Burada Etiyopya'nın, Nahda Barajı krizi bağlamında aşağı havza ülkeleri Mısır ve Sudan ile ilişkilerinde dayattığı oldubitti politikası ile Husi hareketinin Yemen'de meşru otorite karşısında uyguladığı oldubitti politikasının kıyaslanamaz olduğunu söylemeye lüzum yoktur. Nitekim Etiyopya, Mısır ve Sudan birer egemen devlettir ve Birleşmiş Milletler üyeleridir. Dolayısıyla Birleşmiş Milletler Şartı'na, uluslararası hukuk kurallarına ve imzaladıkları anlaşmalara uymakla yükümlüdürler. Husi hareketi ise aslında hiçbir ulusal veya uluslararası hukuk kuralına tabi olmayan isyancı bir harekettir ve kontrol ettiği alanlardaki davranışları kurucularının felsefesi, çıkarları ve müttefiklerinin çıkarları doğrultusunda gerçekleşir. Öte taraftan bu davranışların, doğrudan ilgili tarafların veya davranışlarda uluslararası topluma bir oldubitti empoze etme arzusu gören diğer tarafların tepkilerine yol açacağının farkındadırlar.

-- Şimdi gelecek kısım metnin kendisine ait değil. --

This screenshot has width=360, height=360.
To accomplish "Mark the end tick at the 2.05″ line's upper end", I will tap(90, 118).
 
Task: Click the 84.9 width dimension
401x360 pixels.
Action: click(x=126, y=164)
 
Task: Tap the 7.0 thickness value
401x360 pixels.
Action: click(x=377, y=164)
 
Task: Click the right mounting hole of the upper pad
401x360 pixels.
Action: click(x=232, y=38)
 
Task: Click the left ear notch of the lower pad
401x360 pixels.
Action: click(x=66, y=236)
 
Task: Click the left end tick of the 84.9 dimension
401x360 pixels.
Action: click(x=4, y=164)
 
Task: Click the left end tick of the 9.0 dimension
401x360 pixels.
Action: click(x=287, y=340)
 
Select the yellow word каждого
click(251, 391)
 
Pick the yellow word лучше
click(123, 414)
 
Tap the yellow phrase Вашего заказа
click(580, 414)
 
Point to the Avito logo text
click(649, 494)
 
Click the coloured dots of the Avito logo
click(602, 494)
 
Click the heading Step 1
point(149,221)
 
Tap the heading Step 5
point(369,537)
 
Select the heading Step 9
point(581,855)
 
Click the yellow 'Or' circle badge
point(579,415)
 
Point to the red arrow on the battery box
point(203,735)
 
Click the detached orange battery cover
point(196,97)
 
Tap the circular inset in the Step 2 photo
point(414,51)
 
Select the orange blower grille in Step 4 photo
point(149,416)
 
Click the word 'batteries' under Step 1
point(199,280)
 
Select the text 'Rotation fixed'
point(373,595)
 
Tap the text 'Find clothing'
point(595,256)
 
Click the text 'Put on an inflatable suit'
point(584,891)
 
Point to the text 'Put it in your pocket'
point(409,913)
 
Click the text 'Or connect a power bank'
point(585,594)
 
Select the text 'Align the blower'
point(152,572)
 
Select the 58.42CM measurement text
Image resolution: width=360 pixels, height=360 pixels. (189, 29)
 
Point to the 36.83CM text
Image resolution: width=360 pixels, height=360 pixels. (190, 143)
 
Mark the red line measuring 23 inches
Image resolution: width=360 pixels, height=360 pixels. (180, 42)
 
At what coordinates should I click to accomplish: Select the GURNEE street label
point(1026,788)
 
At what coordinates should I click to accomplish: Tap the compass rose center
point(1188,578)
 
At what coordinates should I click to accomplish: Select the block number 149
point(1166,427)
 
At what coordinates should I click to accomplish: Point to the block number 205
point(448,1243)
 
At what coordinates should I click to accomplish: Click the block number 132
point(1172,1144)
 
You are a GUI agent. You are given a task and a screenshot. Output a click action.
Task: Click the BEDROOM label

Bu, Mısır, Sudan ve Etiyopya yetkililerinin, Mısır ve Sudan’ın talebi üzerine 8 Temmuz Perşembe günü gerçekleştirilen Birleşmiş Milletler Güvenlik Konseyi (BMGK) toplantısı sırasında sarf etmiş oldukları sözler arasında hızlı bir karşılaştırma yapılarak ile ölçülebilir.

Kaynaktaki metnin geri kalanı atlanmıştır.